## Stated exercise A
Extract each line of the records below that contains the string "width".

## Source extract
* Start *
So forget about Bitcoin and blockchains for a moment. Why should private banks and credit card companies get to control payment systems and generate tolls rents fees from them, while central banks provide cash management services and real-time gross settlement for banks nearly free?*

Time for a digital government mint - "E-cash for the people: Phase out cash, phase in official digital money"
Two profound changes are under way in our attitudes towards money, both of which could in short order transform how most of us deal with the banking system, and indeed how the system itself works. The first trend is a growing preference for electronic means of payment over cash. The other is the growing push for central banks themselves to issue electronic money for use by individuals...

Wrapping one’s head around the difference between official versus private money is a lot harder than understanding the distinction between physical and electronic money — but it is also essential for making informed judgments about financial and monetary policy (we have previously explained why). Well done, therefore, to Positive Money, which has just published a report arguing how and why official digital currency should be introduced in the UK. The thoughtful and thorough report qualifies as essential reading.
* End *
## Stated exercise B
Rewrite the text on official digital money above between "Wrapping one’s head" and "as essential reading.", inclusive, putting "study" in place of "report".

(Stored records)
* Start *
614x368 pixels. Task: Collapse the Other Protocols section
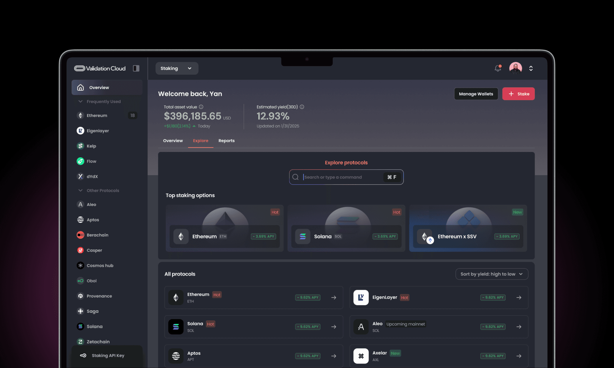80,190
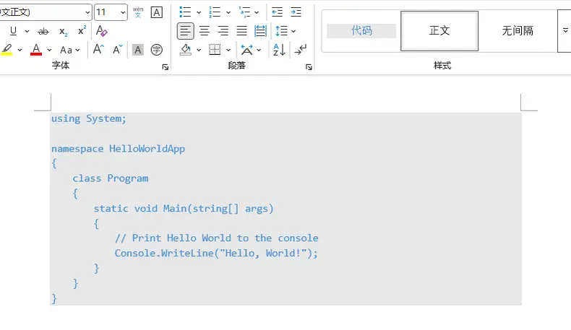Apply strikethrough formatting to the text
571x330 pixels.
(43, 31)
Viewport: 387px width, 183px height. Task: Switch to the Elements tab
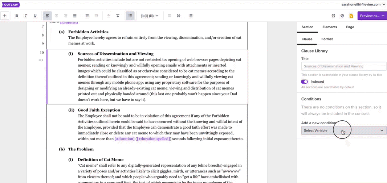(x=330, y=27)
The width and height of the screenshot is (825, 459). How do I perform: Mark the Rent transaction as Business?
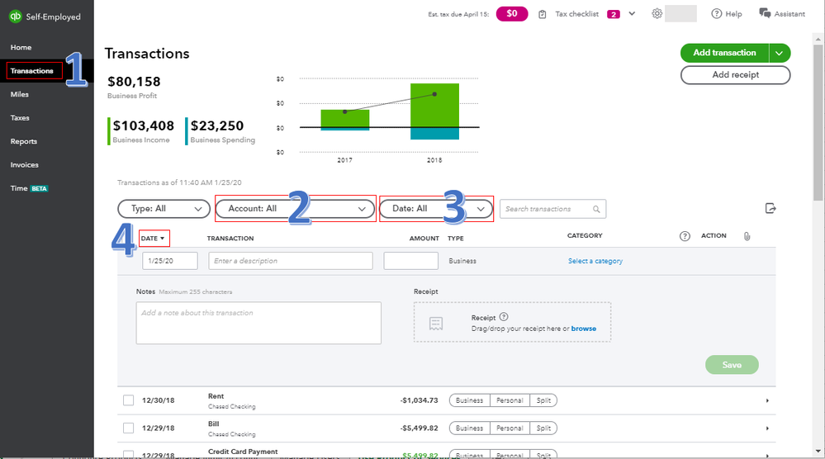click(x=469, y=401)
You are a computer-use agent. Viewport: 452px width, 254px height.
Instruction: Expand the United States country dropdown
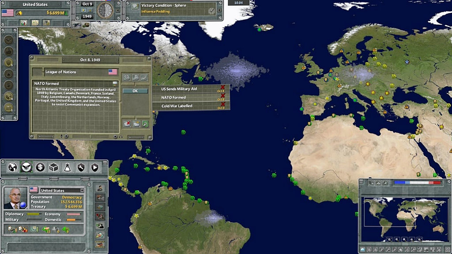pyautogui.click(x=82, y=190)
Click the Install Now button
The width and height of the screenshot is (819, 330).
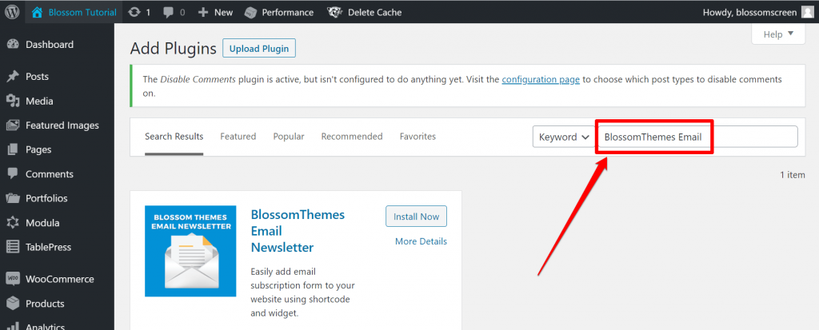pyautogui.click(x=416, y=217)
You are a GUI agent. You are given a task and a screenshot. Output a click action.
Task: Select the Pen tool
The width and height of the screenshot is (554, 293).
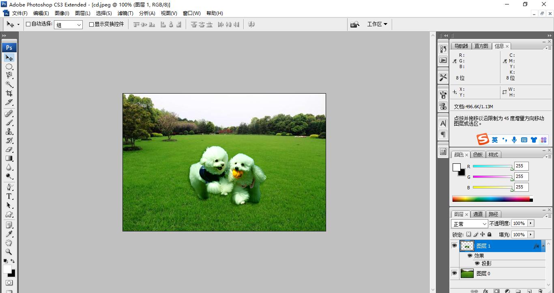pos(9,187)
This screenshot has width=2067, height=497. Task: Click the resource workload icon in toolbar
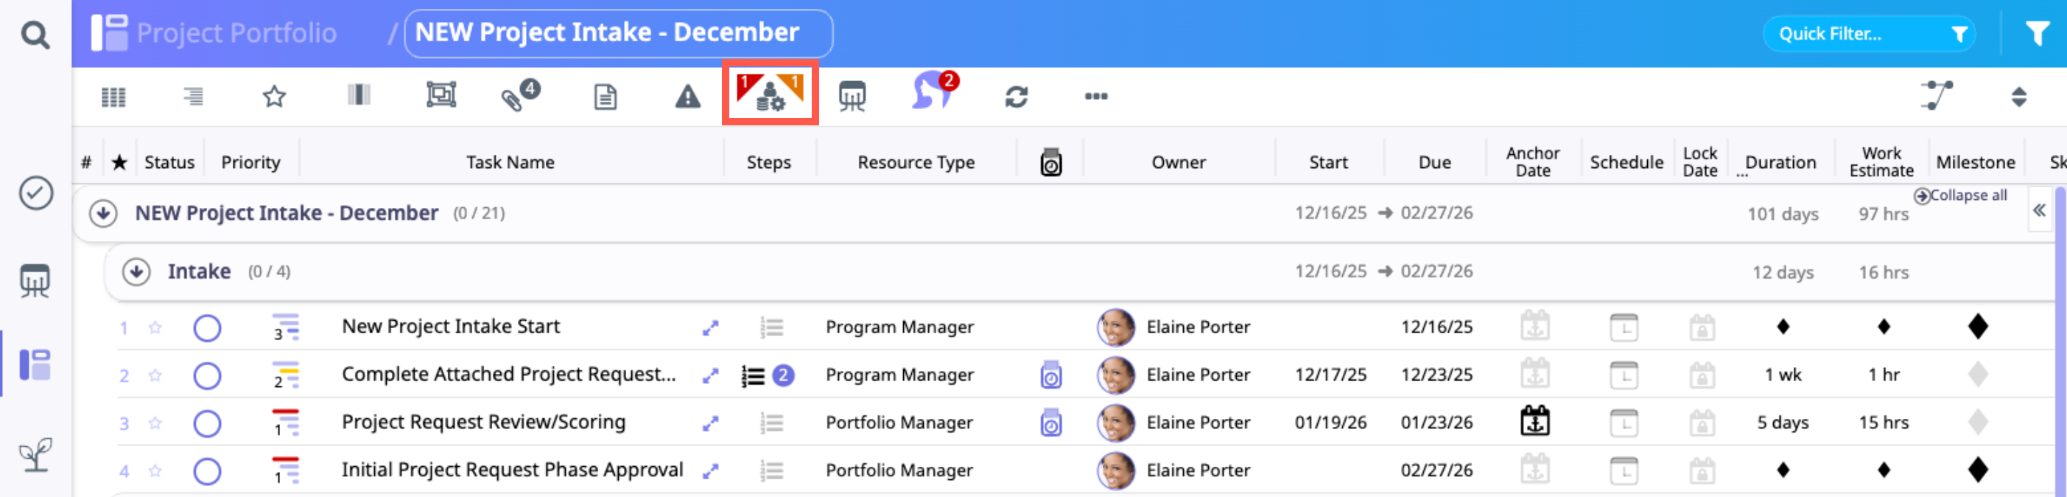770,95
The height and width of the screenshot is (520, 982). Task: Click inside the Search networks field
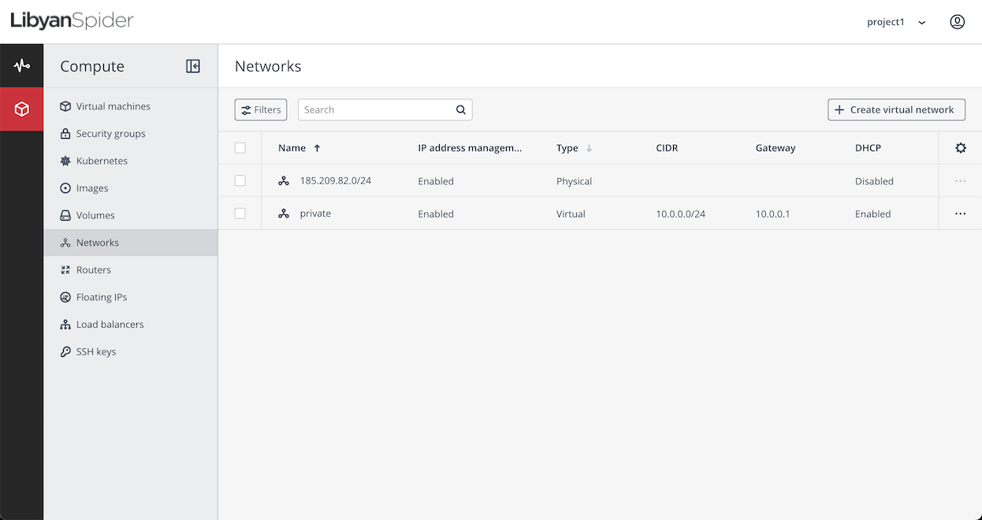[370, 110]
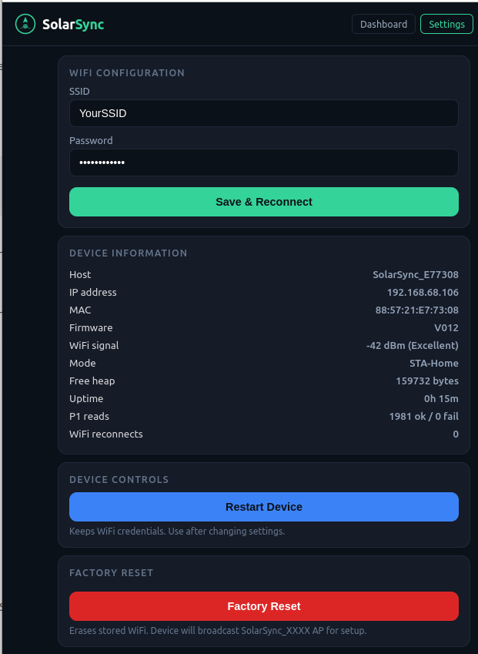Click the IP address value 192.168.68.106
Screen dimensions: 478x654
(422, 292)
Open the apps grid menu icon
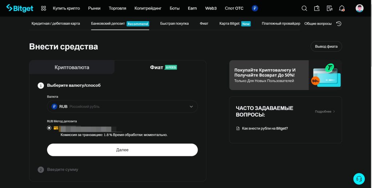 tap(44, 8)
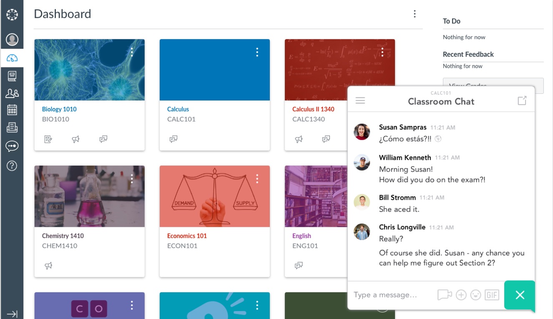Open the Calculus II 1340 course link
The image size is (553, 319).
coord(313,109)
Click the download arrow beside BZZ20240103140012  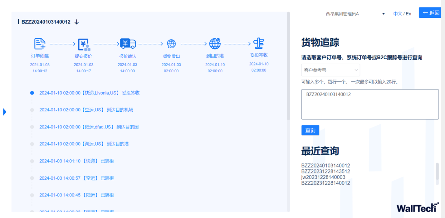(x=76, y=22)
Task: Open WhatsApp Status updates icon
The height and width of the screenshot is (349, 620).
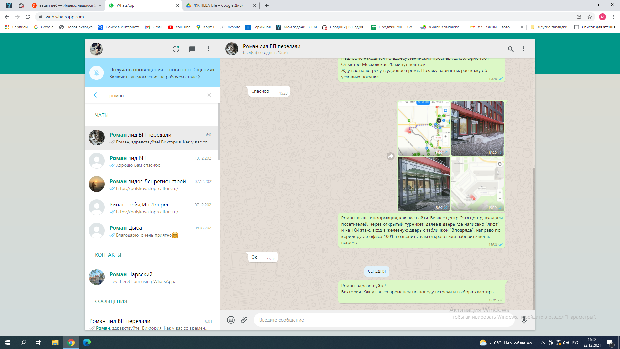Action: [176, 49]
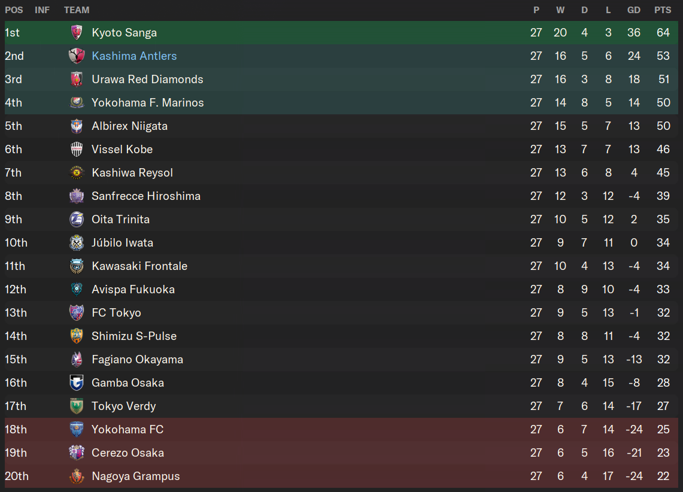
* End *
## Full answer A
Viewport: 387px width, 183px height. Task: Switch to the Elements tab
The width and height of the screenshot is (825, 459). How do I perform: Mark the Rent transaction as Business?
You are a computer-use agent. Viewport: 452px width, 254px height.
The width and height of the screenshot is (819, 330).
The width and height of the screenshot is (554, 293).
This screenshot has width=2067, height=497. Task: Click the resource workload icon in toolbar
The height and width of the screenshot is (520, 982). Task: Click inside the Search networks field
The height and width of the screenshot is (349, 620).

## Full answer B
Wrapping one’s head around the difference between official versus private money is a lot harder than understanding the distinction between physical and electronic money — but it is also essential for making informed judgments about financial and monetary policy (we have previously explained why). Well done, therefore, to Positive Money, which has just published a study arguing how and why official digital currency should be introduced in the UK. The thoughtful and thorough study qualifies as essential reading.